Nov 14, 2023 - Energy & Environment

Climate change report: Heat-related deaths on track to rise 370% by mid-century

A person cools off in July in Phoenix, Arizona, which experienced its hottest and driest summer on record this year. Photo: Brandon Bell/Getty Images

Climate change is set to cause a 4.7-fold surge in heat-related deaths by mid-century if government inaction on global warming continues, a report published Tuesday found.

The big picture: The world is on track for 2.7°C (4.86°F) of heating by 2100 unless swift action is taken to lower emissions, according to the annual Lancet Countdown on Health and Climate Change report.

  • The report analyzes what would happen if temperatures rise by 2°C by the end of the century.
  • For the first time ever, it featured projections that outline the rapidly growing risks to population health if the Paris Agreement's target of limiting global warming to 1.5°C is missed.

State of play: 2023 is on course to be the Earth's hottest ever year.

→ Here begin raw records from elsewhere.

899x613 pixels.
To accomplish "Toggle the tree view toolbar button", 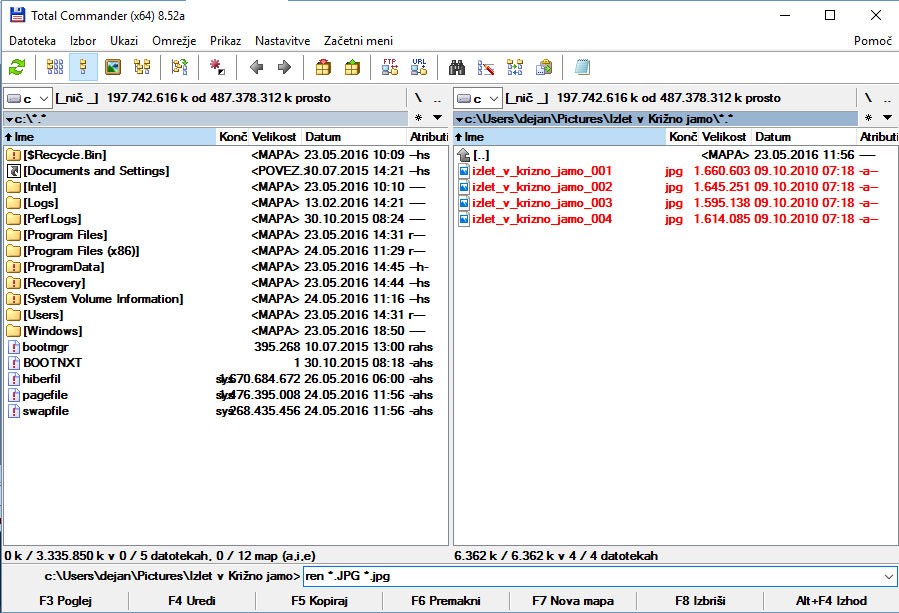I will click(143, 67).
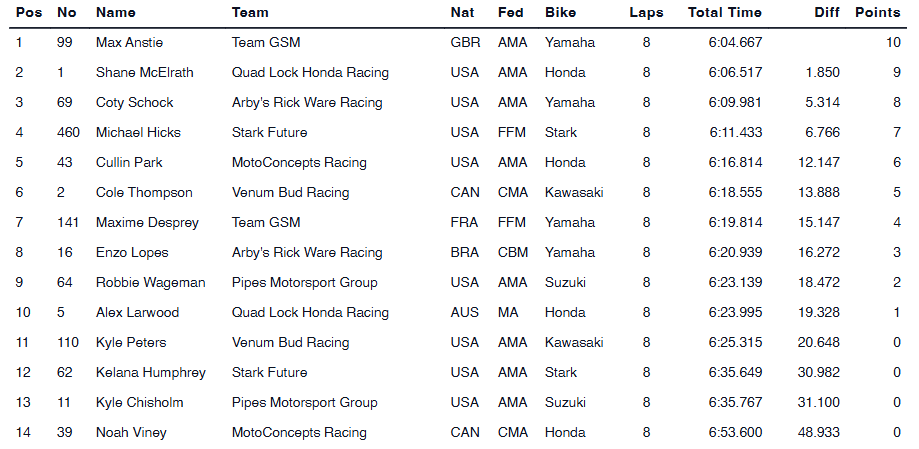Image resolution: width=919 pixels, height=449 pixels.
Task: Click the Total Time column header
Action: tap(724, 13)
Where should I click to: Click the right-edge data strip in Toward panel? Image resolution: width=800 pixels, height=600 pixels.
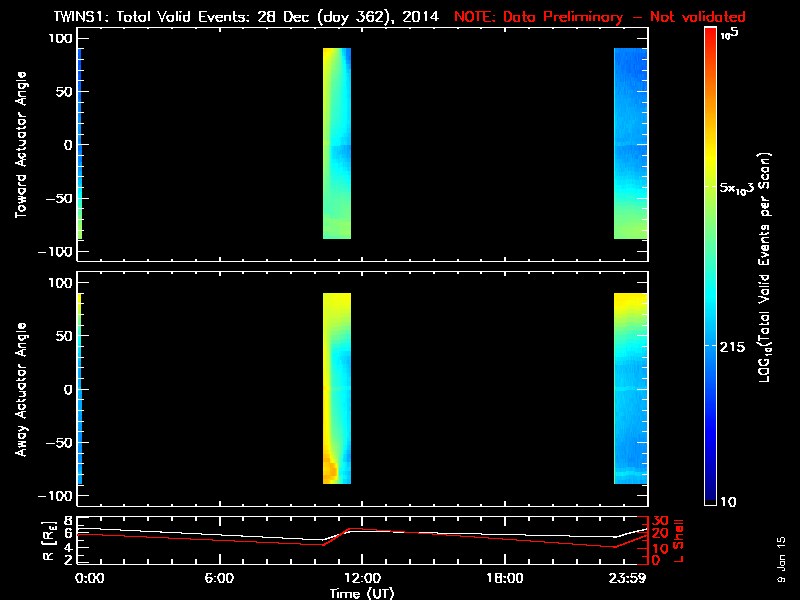(x=630, y=143)
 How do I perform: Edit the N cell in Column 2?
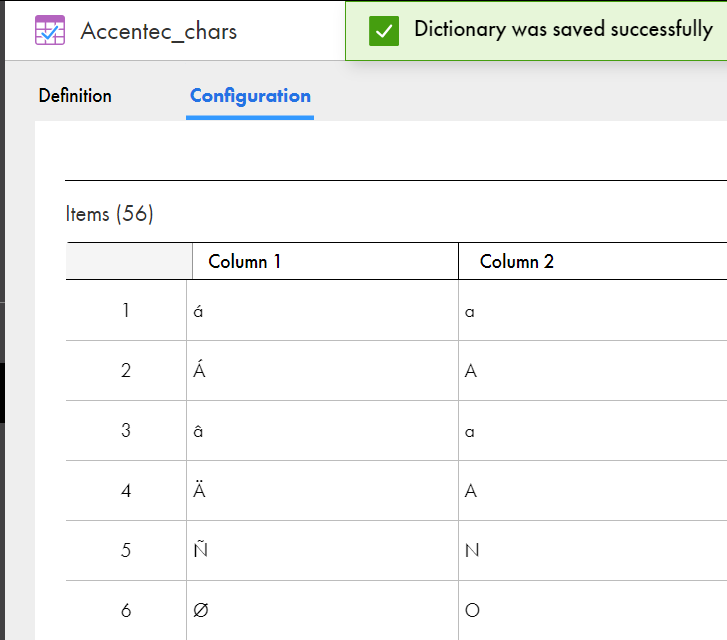point(593,550)
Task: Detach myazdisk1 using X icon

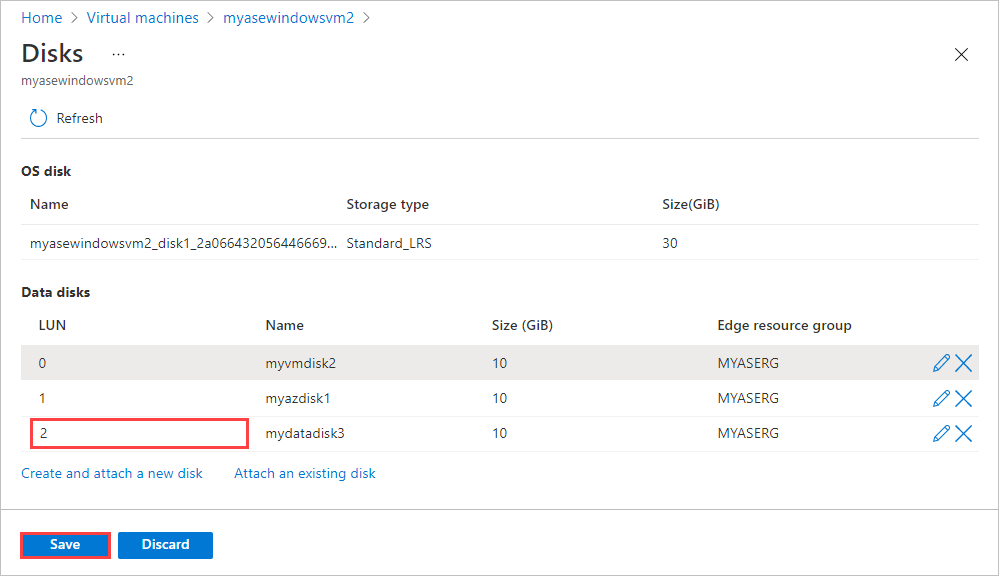Action: click(963, 398)
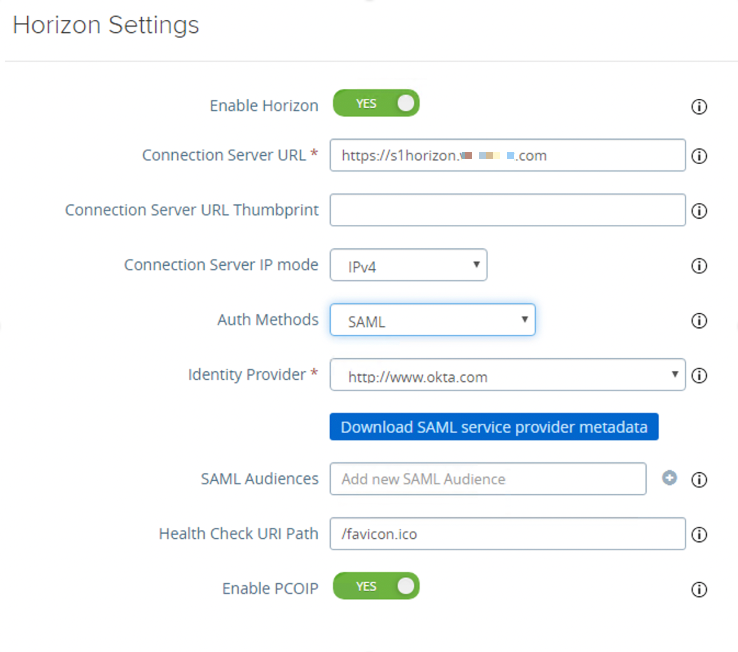This screenshot has height=652, width=738.
Task: Click info icon for Health Check URI Path
Action: 699,535
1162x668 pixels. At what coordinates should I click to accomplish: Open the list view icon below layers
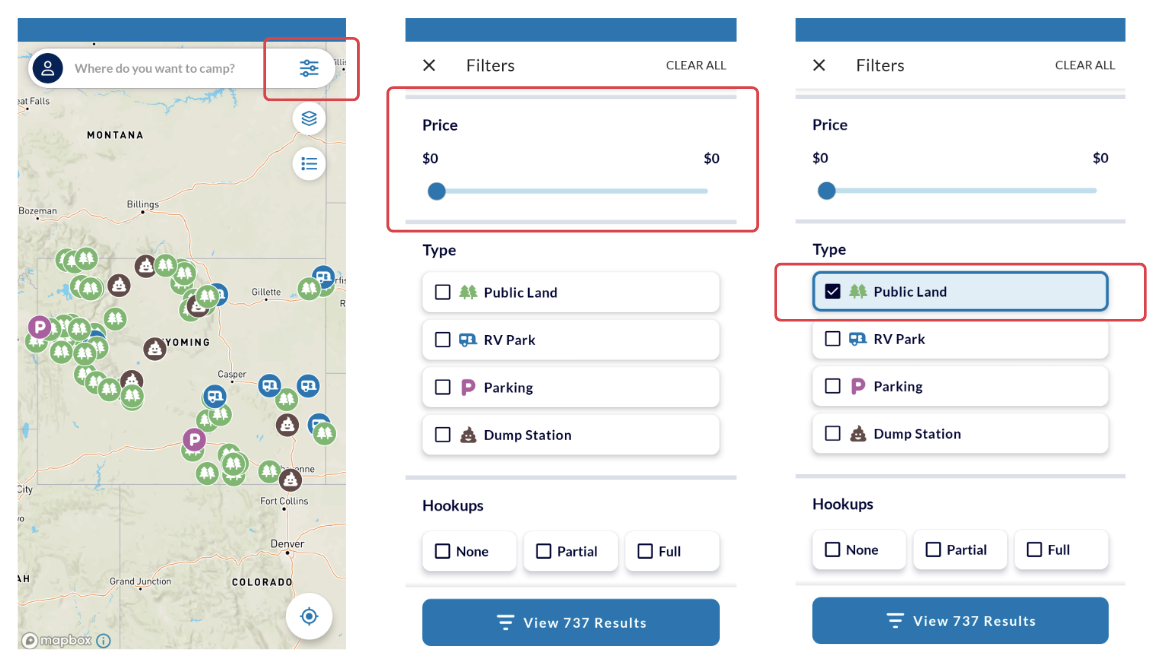pyautogui.click(x=309, y=164)
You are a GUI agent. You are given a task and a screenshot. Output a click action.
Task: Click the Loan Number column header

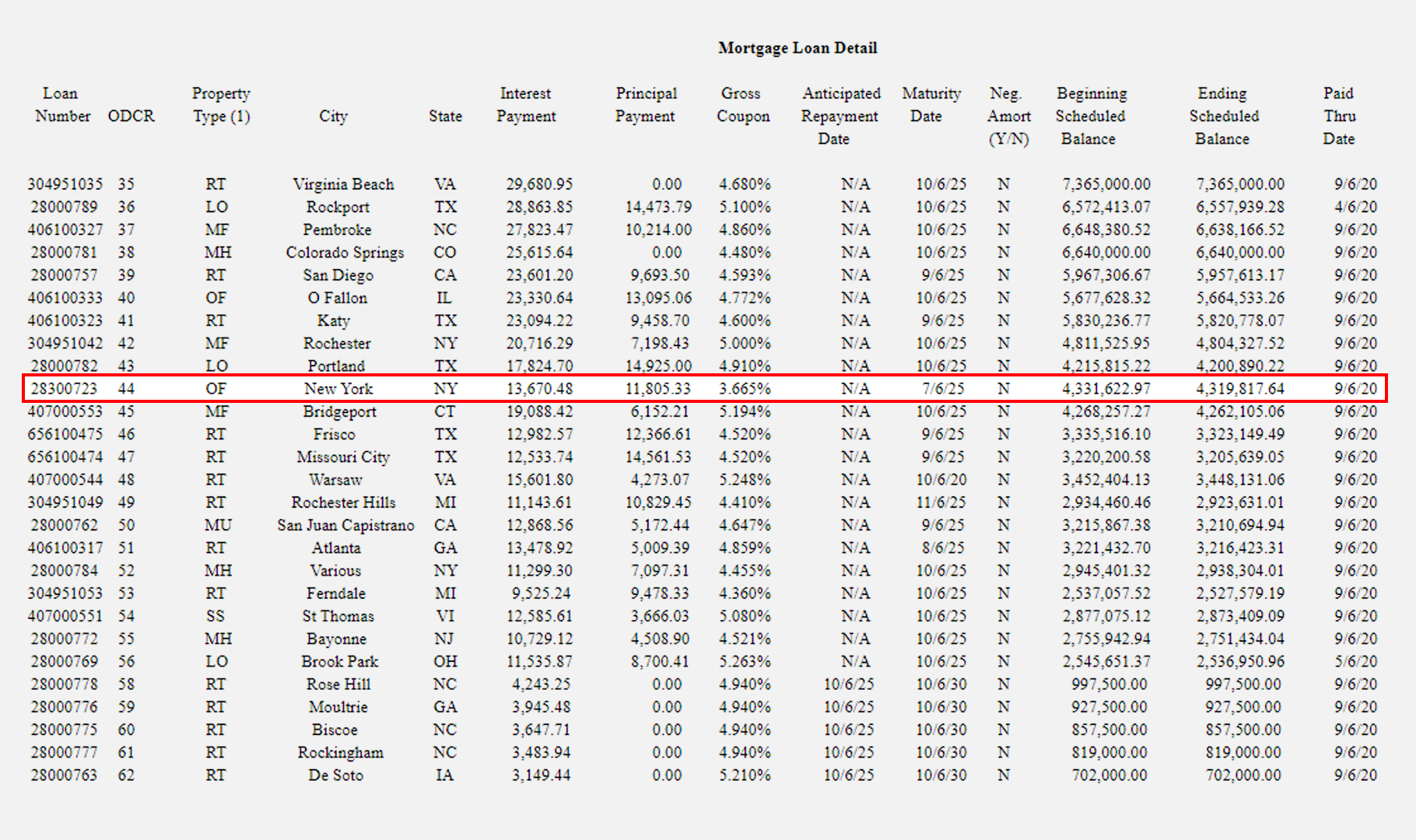click(61, 105)
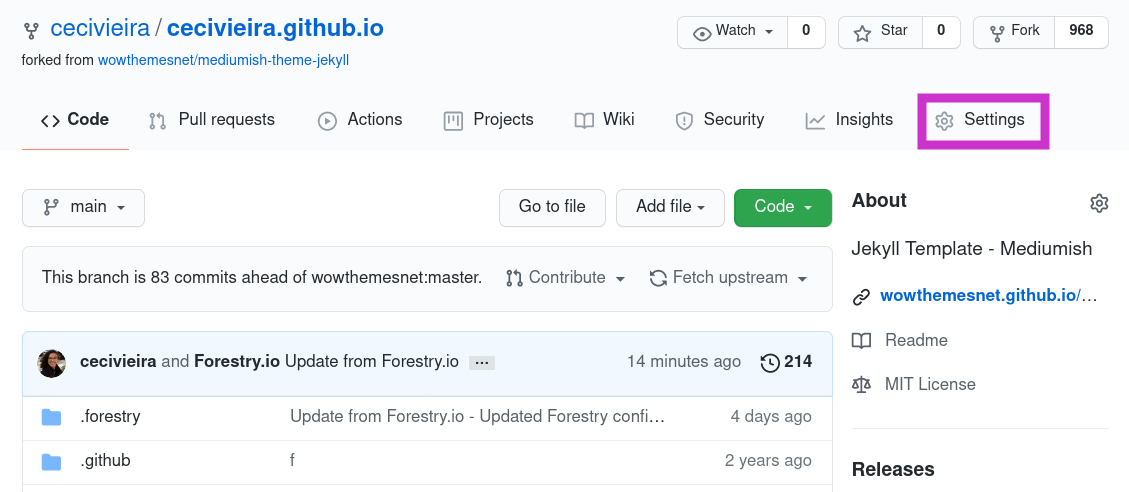Open the main branch dropdown

pos(84,207)
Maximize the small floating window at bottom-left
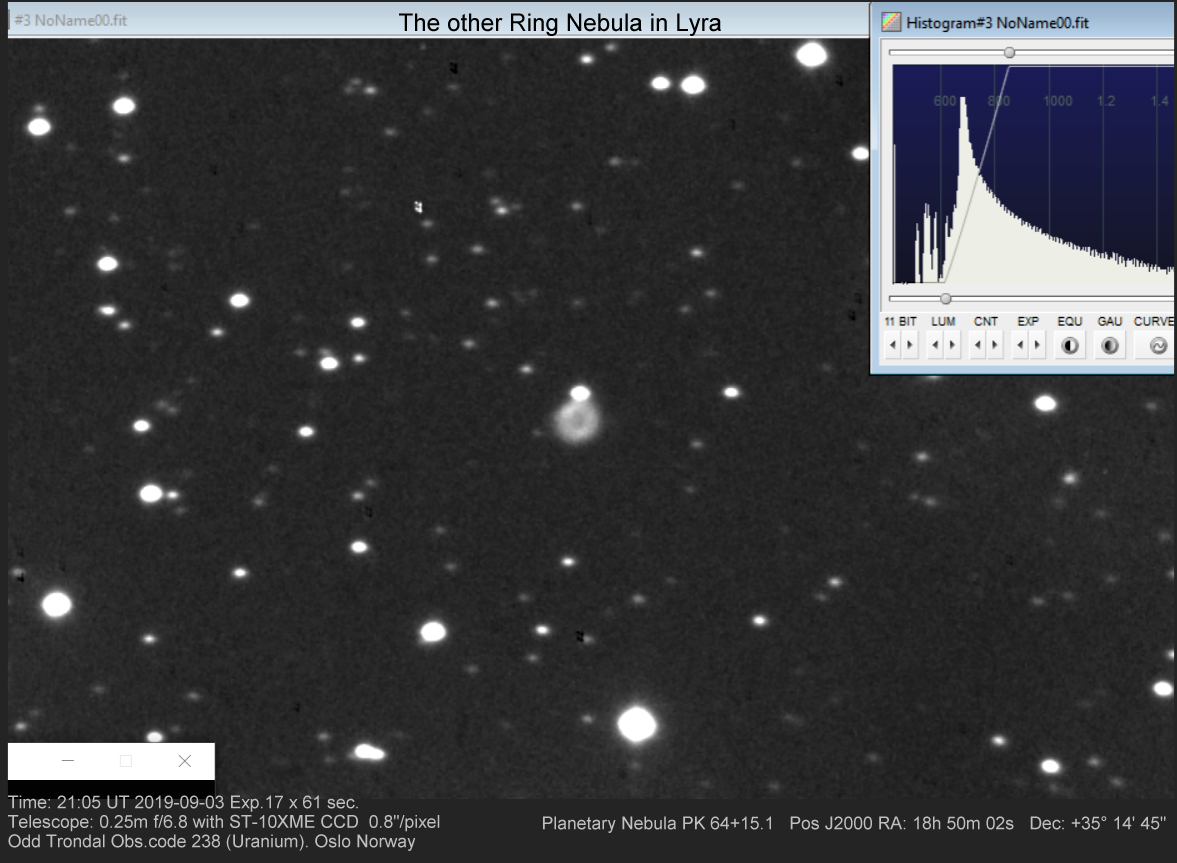The image size is (1177, 863). (126, 761)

The past eight years have been "the warmest ever recorded," study co-author Maria Walawender told Axios Tuesday.

  • The world has already seen "detrimental effects on health, including increasing hazardous heatwaves, dangerous outdoor work conditions, and heat-related deaths," said the Lancet Countdown research fellow in climate change and health via email.
  • Vulnerable groups, including older people and infants, faced "twice as many heat wave days" this decade compared to 20 years ago, Alex Macmillan, associate professor of environmental health at New Zealand's University of Otago, told Axios.

Meanwhile, the study notes that energy-related emissions reached a new record high last year.

Threat level: People last year were exposed to, on average, 86 days of health-threatening high temperatures, per the report.

  • "60% of these temperatures were made more than twice as likely to occur by human-caused climate change."

Another effect: The availability and price of food, per Macmillan.

  • Over 100 million more people experienced food insecurity in 2021 and human climate pollution was "directly to blame," said Macmillan, who was not involved in the study, via email.

What they found: Every health hazard monitored by the Lancet Countdown is predicted to worsen if temperatures rise to 2°C by the end of the century.

  • Annual heat-related deaths are projected to increase by 370% by mid-century, with heat exposure expected to increase the hours of potential labor lost globally by 50%.
  • More frequent heat waves could lead to around 525 million more people experiencing moderate to severe food insecurity by 2041-2060, exacerbating the global risk of malnutrition. 
  • Life-threatening infectious diseases are projected to spread further by mid-century, too.

Of note: The report's findings concur with those in a new United Nations report published Tuesday ahead of this month's UN climate summit that shows countries are falling short on their emissions pledges.

What's happening: The U.S. and China are both the world's two largest emitters and global leaders in renewable energy. The U.S. has pledged to cut emissions by 50% below 2005 levels by 2030 and China by over 65% the same year.

  • However, no high-emitting country is doing enough to tackle pollution, Macmillan said
  • Walawender said fossil fuel subsidies "far exceeded carbon pricing in the U.S. in 2020, resulting in over $7 billion in net subsidies."
  • She noted governments around the world have allocated billions of dollars in such subsidies, "often allocating sums equal to substantial portions of national health budgets."

Yes, but: Walawender hopes the Lancet Countdown's evidence, along with young people's push for action and increasingly affordable green solutions becoming available, can spur phasing out fossil fuels and supporting adaptation efforts to better cope with climate change.